Review / ‘The Neon Demon’ (R ) ?

the-neon-demon-movieWHILE Nicolas Winding Refn’s third film seen in Canberra has high intrinsic values, it is not easy to categorise or rate. As well, I suspect it will appeal to a relatively limited audience. Hence a question mark rating instead of stars.

The thematic focus of “The Neon Demon” is the notion of female beauty. The men in it are minor characters whose influence in the modelling game may be significant, but in the story are sideline observers.

Sixteen-year-old Jesse (Elle Fanning) arrives in Los Angeles determined to become a fashion model. Her agency feels Jesse has something special, something that established models Gigi (Bella Heathcote) and Sarah (Abbey Lee Kershaw) wish they had – innocent, fresh beauty transcending the manufactured look that depends on plastic surgery and cosmetics.

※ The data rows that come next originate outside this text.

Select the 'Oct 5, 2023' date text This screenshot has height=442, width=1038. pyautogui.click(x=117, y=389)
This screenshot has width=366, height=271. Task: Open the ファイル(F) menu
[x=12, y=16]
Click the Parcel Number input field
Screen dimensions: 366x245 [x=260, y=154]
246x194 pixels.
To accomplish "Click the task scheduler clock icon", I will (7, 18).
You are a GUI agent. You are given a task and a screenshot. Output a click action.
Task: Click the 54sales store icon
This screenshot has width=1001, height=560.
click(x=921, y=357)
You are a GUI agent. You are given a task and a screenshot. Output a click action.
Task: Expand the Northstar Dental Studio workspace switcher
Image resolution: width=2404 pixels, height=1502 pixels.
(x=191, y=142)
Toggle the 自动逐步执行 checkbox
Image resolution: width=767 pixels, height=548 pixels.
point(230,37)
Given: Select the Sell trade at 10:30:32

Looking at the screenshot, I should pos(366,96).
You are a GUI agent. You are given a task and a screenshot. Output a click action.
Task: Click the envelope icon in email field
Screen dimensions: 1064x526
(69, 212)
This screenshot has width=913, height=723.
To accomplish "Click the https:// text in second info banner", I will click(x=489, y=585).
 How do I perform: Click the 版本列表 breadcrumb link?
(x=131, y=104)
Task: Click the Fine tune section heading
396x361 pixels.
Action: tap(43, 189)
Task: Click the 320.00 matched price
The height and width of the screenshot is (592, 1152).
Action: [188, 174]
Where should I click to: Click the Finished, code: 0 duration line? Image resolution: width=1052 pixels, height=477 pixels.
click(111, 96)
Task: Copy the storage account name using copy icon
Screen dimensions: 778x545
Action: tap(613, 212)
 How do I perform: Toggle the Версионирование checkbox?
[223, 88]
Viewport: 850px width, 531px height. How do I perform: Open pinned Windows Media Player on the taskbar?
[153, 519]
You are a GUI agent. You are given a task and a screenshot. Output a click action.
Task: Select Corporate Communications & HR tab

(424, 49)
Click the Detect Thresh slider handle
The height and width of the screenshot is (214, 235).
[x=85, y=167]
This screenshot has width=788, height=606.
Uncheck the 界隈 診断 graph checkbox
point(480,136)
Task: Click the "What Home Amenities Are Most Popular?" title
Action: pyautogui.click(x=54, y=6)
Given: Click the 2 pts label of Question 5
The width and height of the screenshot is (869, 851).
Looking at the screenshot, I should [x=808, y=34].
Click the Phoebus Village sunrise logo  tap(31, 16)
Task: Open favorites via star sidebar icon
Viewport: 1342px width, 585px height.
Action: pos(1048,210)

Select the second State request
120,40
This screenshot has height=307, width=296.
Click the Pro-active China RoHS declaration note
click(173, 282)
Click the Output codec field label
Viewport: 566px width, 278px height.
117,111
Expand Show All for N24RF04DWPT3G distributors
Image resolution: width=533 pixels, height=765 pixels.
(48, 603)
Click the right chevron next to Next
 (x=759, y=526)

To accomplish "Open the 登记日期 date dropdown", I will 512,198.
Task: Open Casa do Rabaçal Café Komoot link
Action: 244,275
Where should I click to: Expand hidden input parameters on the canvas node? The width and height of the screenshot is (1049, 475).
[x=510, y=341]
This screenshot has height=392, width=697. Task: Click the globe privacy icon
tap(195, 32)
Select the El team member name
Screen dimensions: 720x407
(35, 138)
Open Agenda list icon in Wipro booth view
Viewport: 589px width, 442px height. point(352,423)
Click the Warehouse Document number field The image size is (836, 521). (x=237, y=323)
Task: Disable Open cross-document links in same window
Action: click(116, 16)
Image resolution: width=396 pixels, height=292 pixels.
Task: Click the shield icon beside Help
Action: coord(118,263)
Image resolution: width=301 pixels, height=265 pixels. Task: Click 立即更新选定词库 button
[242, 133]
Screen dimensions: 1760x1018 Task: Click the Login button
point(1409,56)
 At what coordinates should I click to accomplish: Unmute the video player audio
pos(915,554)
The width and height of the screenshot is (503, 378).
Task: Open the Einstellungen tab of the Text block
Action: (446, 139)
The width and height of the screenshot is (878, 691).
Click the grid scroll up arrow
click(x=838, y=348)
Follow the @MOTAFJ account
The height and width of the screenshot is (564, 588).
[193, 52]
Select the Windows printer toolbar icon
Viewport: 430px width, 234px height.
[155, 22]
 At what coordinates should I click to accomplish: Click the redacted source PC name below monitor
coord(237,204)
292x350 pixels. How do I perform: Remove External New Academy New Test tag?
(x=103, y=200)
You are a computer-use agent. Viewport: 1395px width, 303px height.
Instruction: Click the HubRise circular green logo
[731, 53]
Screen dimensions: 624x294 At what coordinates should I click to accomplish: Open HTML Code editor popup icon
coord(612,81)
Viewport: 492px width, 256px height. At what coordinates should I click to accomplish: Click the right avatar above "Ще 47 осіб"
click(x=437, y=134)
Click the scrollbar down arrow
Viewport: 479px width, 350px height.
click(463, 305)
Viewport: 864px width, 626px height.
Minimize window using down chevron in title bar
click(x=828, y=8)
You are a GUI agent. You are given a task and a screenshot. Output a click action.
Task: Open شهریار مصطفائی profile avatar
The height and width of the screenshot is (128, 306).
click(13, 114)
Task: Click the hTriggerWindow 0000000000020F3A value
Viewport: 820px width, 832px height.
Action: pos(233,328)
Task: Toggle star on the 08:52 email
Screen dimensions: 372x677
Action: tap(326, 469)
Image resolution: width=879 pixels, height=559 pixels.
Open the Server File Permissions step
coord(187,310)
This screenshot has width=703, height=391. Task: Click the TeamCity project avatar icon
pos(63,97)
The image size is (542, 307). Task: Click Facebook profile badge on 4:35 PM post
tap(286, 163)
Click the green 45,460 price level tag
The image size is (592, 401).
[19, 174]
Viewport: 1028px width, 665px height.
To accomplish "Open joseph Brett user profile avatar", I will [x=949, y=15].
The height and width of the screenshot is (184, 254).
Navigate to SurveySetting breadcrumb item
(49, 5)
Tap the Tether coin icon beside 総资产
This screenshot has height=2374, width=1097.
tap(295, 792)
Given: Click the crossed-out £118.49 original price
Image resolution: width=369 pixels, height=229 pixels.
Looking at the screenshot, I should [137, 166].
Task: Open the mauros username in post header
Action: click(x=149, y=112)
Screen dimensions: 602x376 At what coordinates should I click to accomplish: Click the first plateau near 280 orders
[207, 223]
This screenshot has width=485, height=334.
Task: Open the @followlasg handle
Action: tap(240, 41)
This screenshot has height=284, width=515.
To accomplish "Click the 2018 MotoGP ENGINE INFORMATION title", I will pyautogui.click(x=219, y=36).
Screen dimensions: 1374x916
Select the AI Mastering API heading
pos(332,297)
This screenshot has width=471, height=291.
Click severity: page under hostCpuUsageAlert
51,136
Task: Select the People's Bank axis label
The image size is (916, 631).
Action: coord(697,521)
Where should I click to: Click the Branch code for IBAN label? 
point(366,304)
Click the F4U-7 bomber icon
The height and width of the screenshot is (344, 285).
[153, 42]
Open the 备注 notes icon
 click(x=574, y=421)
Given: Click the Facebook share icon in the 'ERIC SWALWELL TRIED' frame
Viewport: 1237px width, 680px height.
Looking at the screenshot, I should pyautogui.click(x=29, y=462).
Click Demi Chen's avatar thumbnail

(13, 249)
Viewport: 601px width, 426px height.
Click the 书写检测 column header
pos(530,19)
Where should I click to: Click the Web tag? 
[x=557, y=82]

Make-up artist Ruby (Jena Malone) takes Jesse under her wing in a world where exploitation threatens. Ruby’s reasons for that kindness, while not wicked, cannot achieve full bloom without Jesse’s willing participation. Ruby turns out to be no less tragic a character than Gigi and Sarah. I know of no example in literature of a lesbian resorting to necrophilia when all else has failed. The sequence is poignant, specific, yet not prurient.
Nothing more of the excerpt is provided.